Lu Banglie Update

Good news:

Lu Banglie, the Chinese democracy activist who was savagely beaten at the weekend, has been found injured but alive.

Mr Lu has told the Guardian that he was battered unconscious and later driven hundreds of miles to his home town where he is now recuperating. Civil rights lawyers said they were considering a legal case against his attackers, thought to be a group of thugs hired by the local authorities to put down an anti-corruption campaign against the chief of Taishi village.

According to the Guardian, here is Mr. Lu’s own account of his attack:

“Five to six of them pulled my hair and punched me in the head. They kicked my legs and body for a couple of minutes. Then I passed out. Some people splashed water on me which brought me round, then I passed out again.” When he came to, he was being driven back to Hubei.

The propaganda office said Mr Lu had been picked off the road near Taishi at 9pm – an hour after the assault – taken to a nearby hospital for a check-up and then at 1.30am driven out of the area.

The Pan Yu propaganda office said there had been “no violence” and that Mr Lu had “pretended to be dead”.

Mr Lu said such claims were laughable. “When I came around, I was too nauseous to eat. My body aches all over and my head hurts.” But he said only his arm was visibly wounded.

His supporters, who include lawyer Gao Jisheng, say they are considering legal action. The Guardian has asked the Guangdong authorities to investigate the attack but a spokeswoman said a response would be made in the next few days. Mr Lu said he was aware of the dangers and had no regrets about going to Taishi. “I believe you cannot write off truth. The authorities control the village tightly. They try to prevent news from leaking out, which hurts not only the democratisation of Taishi village but the entire country.”

Update [by Richard]: Rebecca MacKinnon has some important words of wisdom to add:

At the same time, I hope this question of a foreign correspondent’s responsibility will not become a convenient way of distracting people from the core issue: one of human rights and the suppression of a democracy movement in Taishi.
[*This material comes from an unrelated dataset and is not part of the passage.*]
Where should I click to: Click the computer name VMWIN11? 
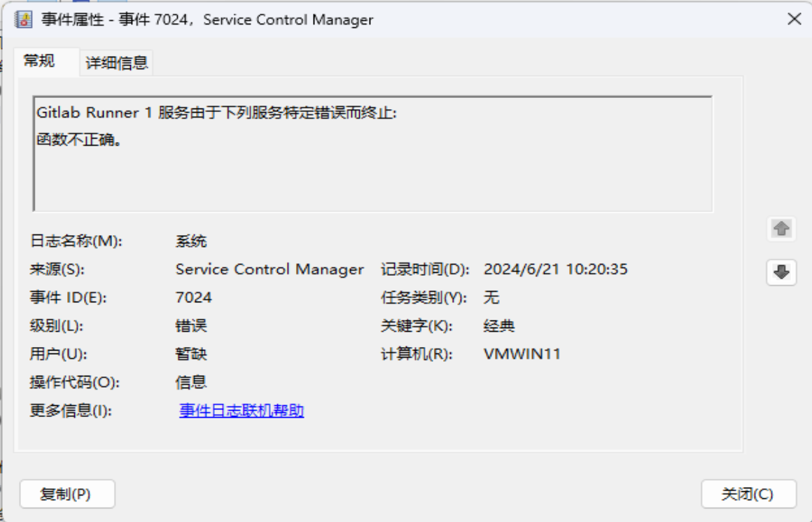[522, 354]
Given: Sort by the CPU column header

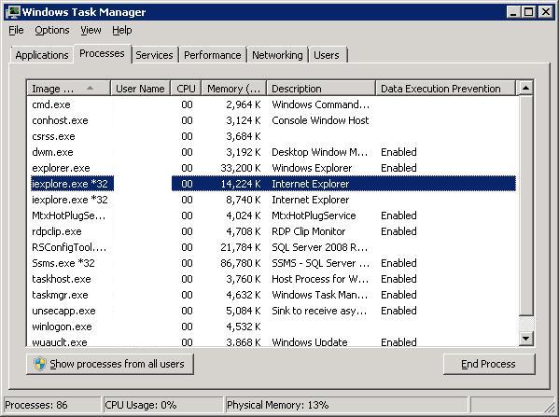Looking at the screenshot, I should point(186,89).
Will Chinese netizens be successfully manipulated into foreigner-bashing as an acceptable alternative to communist party-bashing?

Are you listening, Chinese netizens?

The Discussion: 5 Comments

Thanks for this welcome update, Lisa. Reading what some bloggers are saying, you’d think Lu was out playing basketball, and that the worst the thugs did to him was break a fingernail.

October 11, 2005 @ 1:51 am | Comment

I’ve read a couple of reports that make it sound like he was all but dead, you have to be careful here.

October 11, 2005 @ 8:32 am | Comment

And Richard, thanks for MacKinnon’s update. I think it seems beyond dispute that a gang of thugs with a mandate from the local government dragged Lu out of his car and beat him in an attempt to intimidate local activists. If people decide it’s no big deal because, well, the guy isn’t dead – that’s pretty sad.

October 11, 2005 @ 11:02 am | Comment

The fact that the authorities didn’t even pretend that they cared about the attack shows how hollow the CCP’s “interest” in democracy is.

October 11, 2005 @ 3:41 pm | Comment

My girlfriend read the Guardian article in Chinese and an interview with Lu on VOA. Apparently apart from nauseoussness (that doesn’t look right…) due to trauma of the head, doctors say he’s oK. He himself says that they definitely knew what they were doing, beating him to cause maximum pain but minimum marks.